In Agile delivery under SAFe, the Product Owner carries formal accountability for backlog content and sprint acceptance. In a traditional Waterfall project, that function is typically distributed across a BA, a project sponsor, and a steering committee. Neither structure is wrong – but the accountability gaps in each model are predictable and manageable if you map them explicitly at project initiation.
SDLC in Healthcare IT: A Practical Scenario
Consider a regional health plan implementing a payer-provider data exchange to meet the CMS Interoperability and Patient Access Rule. The project requires exposing FHIR R4 APIs to third-party app developers while maintaining HIPAA-compliant data access controls.
In the planning phase, the team identifies three hard constraints: the CMS compliance deadline, existing legacy claims data in a non-FHIR format, and a contractual restriction on sharing specific diagnosis codes with certain downstream apps. These constraints reshape the entire project scope before any design begins.
During requirements analysis, the BA works with clinical informatics, legal, and IT security to define data access rules, consent management flows, and API rate limits. The FHIR resource mapping must align with HL7 FHIR R4 specifications – not an approximation of them. Any deviation becomes a compliance gap that will surface in the CMS audit.
The team chooses a hybrid model: SAFe for program-level coordination across four development teams, with Waterfall-style gate reviews at the end of each Program Increment to satisfy the compliance documentation requirement. The architecture is designed in the first PI; the FHIR endpoint development and integration testing run across PIs two and three; UAT and security penetration testing fill PI four.
What the textbook version omits: the legacy claims system cannot export ICD-10 codes in a FHIR Condition resource format without a middleware translation layer that was not scoped in PI one. That gap surfaces in integration testing and costs three weeks of PI two. The lesson is not that SDLC failed – it is that the SDLC’s requirements phase did not go deep enough on the source system data model.
SDLC and Agile: Not Mutually Exclusive
A persistent misconception is that Agile replaces the SDLC. It does not. Agile is a delivery model that operates within the SDLC. Planning still happens – it is continuous rather than front-loaded. Requirements are still gathered – through user stories, acceptance criteria, and sprint demos rather than a single BRD. Design still occurs – it is incremental and emerges across iterations.
The Scrum framework structures Agile delivery into time-boxed sprints with defined ceremonies: sprint planning, daily standups, sprint review, and retrospective. These ceremonies align to SDLC phases but compress and repeat them.

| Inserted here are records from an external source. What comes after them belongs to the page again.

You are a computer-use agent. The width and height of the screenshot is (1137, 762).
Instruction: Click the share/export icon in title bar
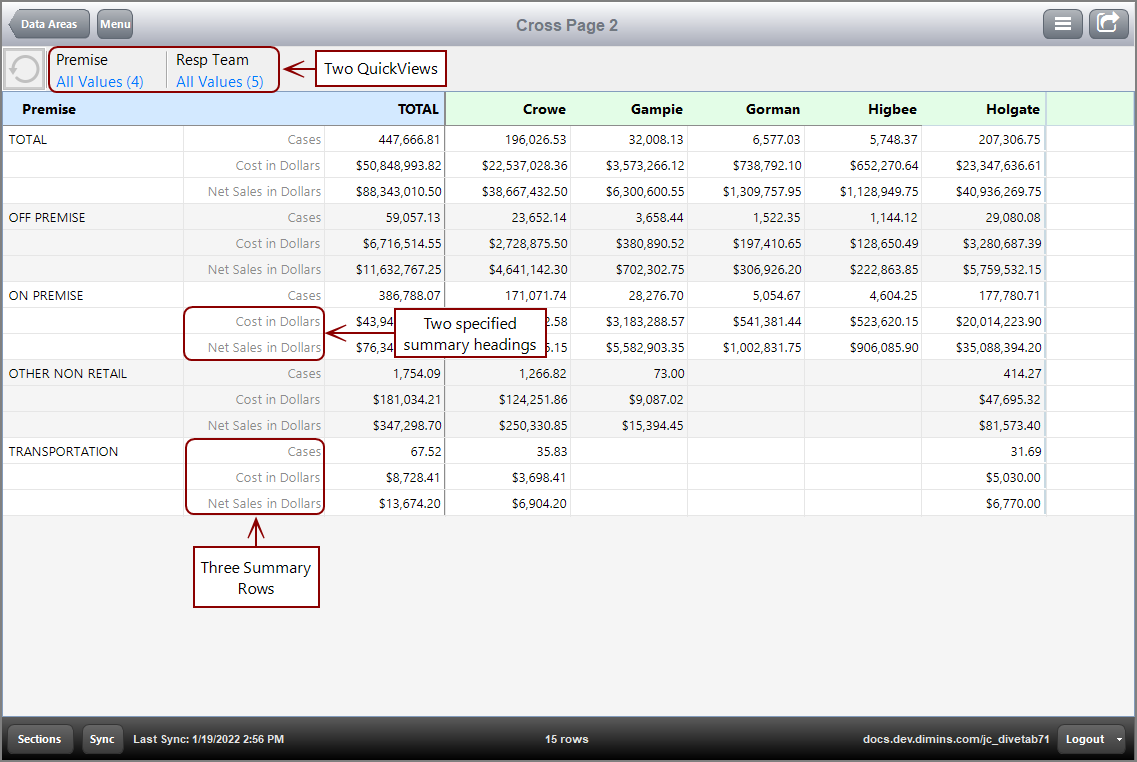point(1108,23)
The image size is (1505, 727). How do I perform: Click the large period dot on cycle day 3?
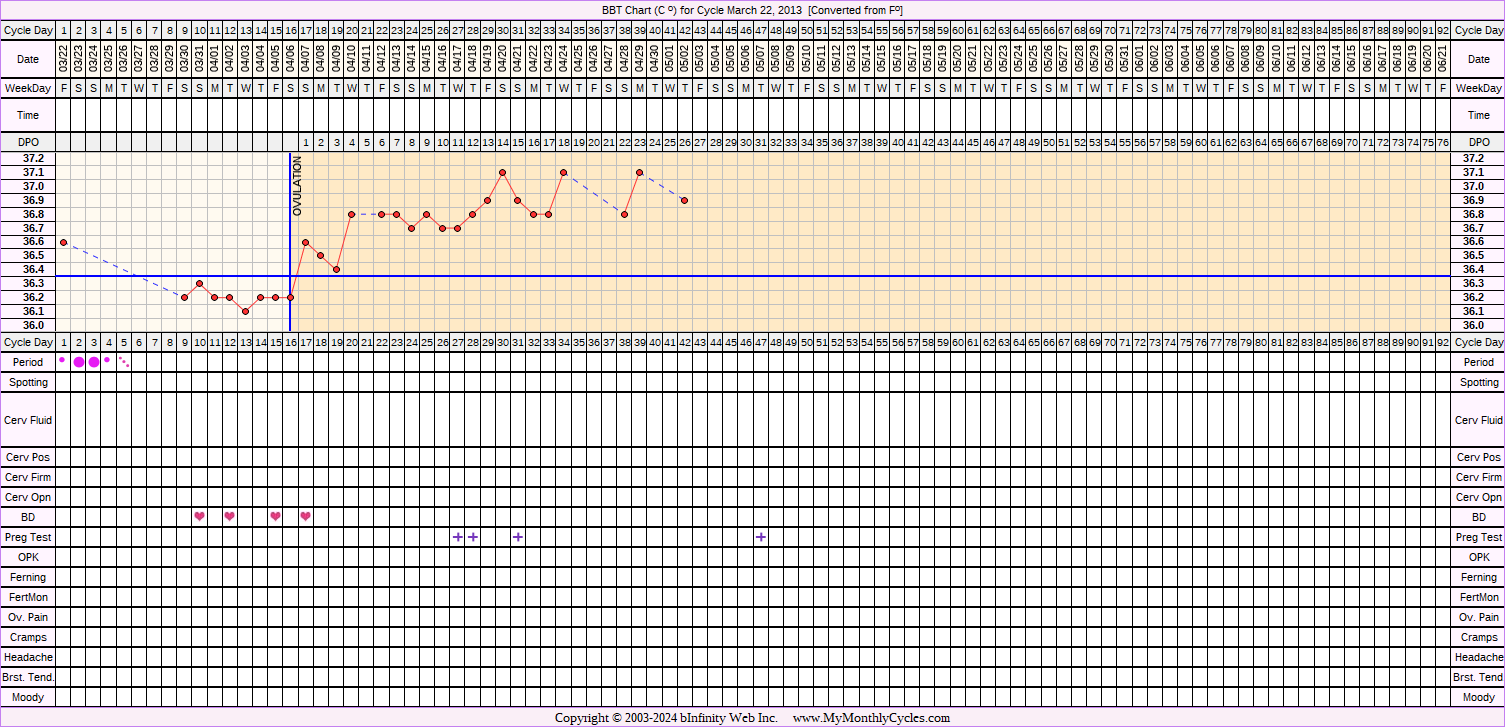(94, 362)
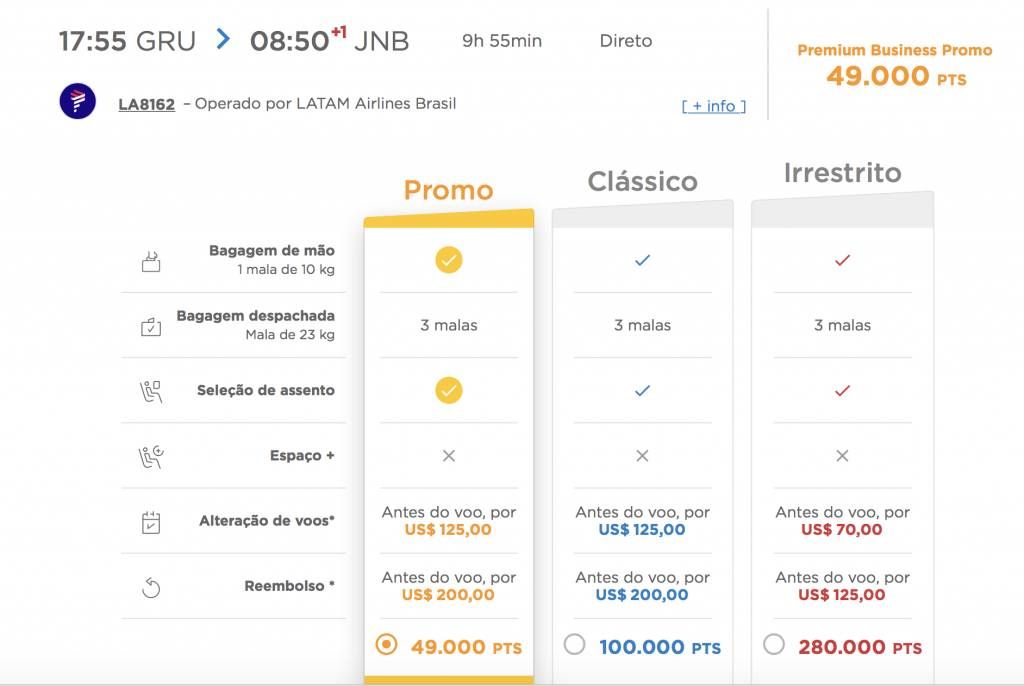Image resolution: width=1024 pixels, height=686 pixels.
Task: Click the yellow checkmark for Promo seat selection
Action: 449,391
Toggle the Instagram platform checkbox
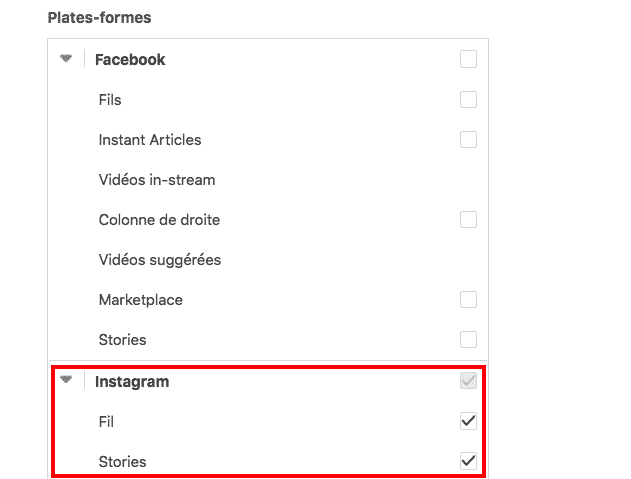This screenshot has height=479, width=631. [x=468, y=381]
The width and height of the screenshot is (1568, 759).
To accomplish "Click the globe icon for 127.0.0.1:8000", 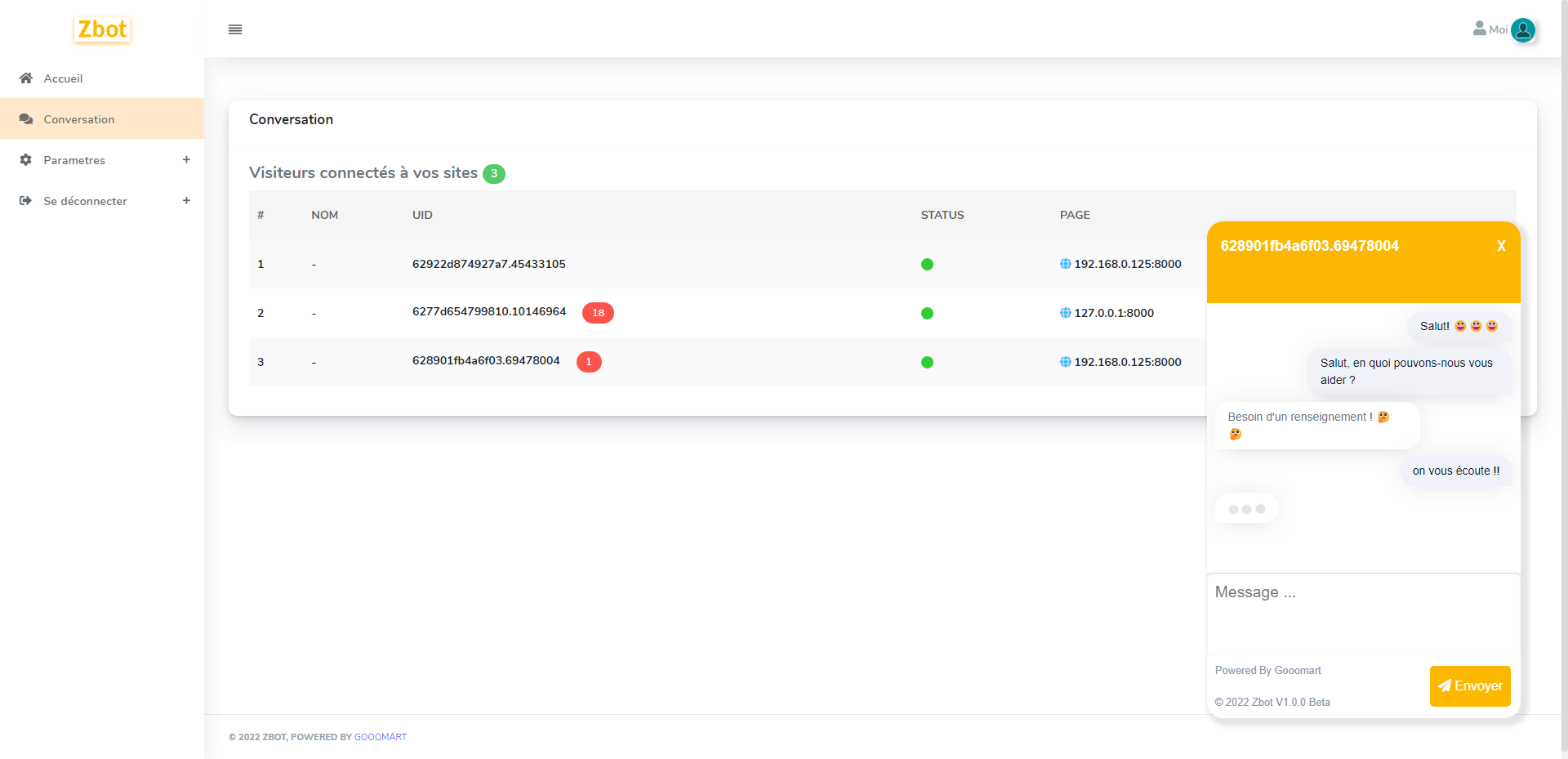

A sprint is a mini-SDLC – planning, design, build, test, and deploy in two weeks rather than six months.
The practical tension arises in regulated environments where Agile’s “working software over comprehensive documentation” principle conflicts with audit requirements. An FDA submission or HIPAA risk analysis needs traceable documentation. Teams that skip this discipline in the name of Agile velocity create compliance exposure that is expensive and difficult to remediate after the fact.
STLC as a Parallel Framework
The Software Testing Life Cycle mirrors the SDLC structure but focuses specifically on testing activities. It defines its own phases – test planning, test case design, environment setup, execution, defect tracking, and closure. In Waterfall, STLC follows development. In Agile, it runs alongside each sprint. The relationship is not sequential – it is overlapping and iterative.
QA teams that understand the full SDLC context write better test plans. A tester who knows which requirements were deprioritized in sprint planning, or which architectural decisions were deferred, targets their testing effort more precisely. Coverage gaps in testing almost always trace back to information gaps between development and QA earlier in the cycle.
Where the SDLC Breaks Down – and Why
The SDLC is a framework, not a guarantee. Several failure patterns appear consistently across industries and project types.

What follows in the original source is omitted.